[Opening SUPPLIED MATERIAL section]
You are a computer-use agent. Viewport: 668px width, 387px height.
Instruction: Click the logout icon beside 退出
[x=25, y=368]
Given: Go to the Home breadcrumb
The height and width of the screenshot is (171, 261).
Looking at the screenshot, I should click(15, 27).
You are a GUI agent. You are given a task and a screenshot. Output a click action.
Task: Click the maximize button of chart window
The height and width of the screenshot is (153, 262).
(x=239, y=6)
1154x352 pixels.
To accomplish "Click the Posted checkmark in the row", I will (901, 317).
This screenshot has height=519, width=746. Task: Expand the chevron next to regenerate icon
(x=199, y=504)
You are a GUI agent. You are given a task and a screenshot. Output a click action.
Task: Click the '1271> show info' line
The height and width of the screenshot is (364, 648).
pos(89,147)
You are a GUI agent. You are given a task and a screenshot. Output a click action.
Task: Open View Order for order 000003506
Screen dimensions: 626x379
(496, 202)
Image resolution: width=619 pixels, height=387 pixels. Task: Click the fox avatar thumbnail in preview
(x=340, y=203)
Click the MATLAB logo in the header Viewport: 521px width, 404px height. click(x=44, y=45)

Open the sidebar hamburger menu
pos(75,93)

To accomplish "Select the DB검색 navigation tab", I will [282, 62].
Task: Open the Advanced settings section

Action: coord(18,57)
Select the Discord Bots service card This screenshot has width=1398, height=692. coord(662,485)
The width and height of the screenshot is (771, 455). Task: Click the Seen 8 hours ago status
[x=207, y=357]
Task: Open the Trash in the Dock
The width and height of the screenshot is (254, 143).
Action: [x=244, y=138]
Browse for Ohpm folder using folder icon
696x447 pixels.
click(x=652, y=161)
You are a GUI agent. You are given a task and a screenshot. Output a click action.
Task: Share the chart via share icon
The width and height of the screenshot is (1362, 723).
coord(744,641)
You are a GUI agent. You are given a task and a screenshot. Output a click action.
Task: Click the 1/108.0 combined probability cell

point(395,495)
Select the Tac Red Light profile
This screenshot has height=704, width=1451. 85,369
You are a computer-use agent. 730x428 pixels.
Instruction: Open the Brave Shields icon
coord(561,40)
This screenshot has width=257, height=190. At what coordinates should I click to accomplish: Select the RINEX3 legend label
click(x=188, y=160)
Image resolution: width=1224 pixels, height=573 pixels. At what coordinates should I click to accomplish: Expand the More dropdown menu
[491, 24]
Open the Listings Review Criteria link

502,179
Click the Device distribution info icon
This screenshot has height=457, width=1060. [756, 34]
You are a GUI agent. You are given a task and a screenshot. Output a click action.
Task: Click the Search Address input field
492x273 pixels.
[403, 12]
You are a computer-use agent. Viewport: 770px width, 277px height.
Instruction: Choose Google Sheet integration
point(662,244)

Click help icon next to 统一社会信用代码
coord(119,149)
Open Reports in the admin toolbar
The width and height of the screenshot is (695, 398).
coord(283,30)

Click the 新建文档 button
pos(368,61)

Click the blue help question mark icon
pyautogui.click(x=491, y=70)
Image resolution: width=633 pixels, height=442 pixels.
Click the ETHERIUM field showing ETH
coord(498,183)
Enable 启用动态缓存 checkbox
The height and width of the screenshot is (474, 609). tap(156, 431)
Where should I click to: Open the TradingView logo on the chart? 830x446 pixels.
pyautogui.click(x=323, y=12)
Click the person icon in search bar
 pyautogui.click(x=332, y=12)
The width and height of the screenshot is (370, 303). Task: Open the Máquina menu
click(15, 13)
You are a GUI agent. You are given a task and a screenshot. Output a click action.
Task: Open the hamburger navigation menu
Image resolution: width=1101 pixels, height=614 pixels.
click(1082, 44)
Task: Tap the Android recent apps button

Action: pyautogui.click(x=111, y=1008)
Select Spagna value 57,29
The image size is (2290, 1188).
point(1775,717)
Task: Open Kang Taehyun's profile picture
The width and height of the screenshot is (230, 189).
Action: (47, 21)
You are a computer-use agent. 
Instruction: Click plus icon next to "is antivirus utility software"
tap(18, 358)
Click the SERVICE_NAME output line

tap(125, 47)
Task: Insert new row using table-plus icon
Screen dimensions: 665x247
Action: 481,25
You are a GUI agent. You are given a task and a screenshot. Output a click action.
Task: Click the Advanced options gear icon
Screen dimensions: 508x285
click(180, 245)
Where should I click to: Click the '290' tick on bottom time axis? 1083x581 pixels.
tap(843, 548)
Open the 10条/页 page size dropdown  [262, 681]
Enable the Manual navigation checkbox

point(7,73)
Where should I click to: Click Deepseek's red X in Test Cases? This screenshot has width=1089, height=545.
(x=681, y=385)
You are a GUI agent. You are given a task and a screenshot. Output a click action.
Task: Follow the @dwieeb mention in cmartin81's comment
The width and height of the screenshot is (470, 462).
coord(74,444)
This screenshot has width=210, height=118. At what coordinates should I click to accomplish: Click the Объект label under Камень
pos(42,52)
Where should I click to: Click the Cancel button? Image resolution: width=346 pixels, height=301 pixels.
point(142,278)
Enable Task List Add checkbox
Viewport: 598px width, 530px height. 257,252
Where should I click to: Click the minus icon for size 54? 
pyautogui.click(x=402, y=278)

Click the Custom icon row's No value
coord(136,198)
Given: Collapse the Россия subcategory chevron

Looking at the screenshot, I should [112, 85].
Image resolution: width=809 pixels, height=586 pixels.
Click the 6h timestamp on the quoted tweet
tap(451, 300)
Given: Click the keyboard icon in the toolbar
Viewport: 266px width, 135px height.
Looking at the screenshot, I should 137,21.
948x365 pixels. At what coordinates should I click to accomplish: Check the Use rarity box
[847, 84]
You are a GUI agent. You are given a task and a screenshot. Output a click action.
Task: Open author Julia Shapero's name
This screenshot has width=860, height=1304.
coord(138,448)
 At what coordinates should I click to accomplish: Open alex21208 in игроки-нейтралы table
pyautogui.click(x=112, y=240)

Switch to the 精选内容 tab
[Closing SUPPLIED MATERIAL section]
> ASSIGNED TASK: Return the line that contains "Viewport: 266px width, 135px height.", along with every line after it in the data above, exactly and with nothing else.

> TASK OUTPUT:
Viewport: 266px width, 135px height.
Looking at the screenshot, I should 137,21.
948x365 pixels. At what coordinates should I click to accomplish: Check the Use rarity box
[847, 84]
You are a GUI agent. You are given a task and a screenshot. Output a click action.
Task: Open author Julia Shapero's name
This screenshot has width=860, height=1304.
coord(138,448)
 At what coordinates should I click to accomplish: Open alex21208 in игроки-нейтралы table
pyautogui.click(x=112, y=240)

Switch to the 精选内容 tab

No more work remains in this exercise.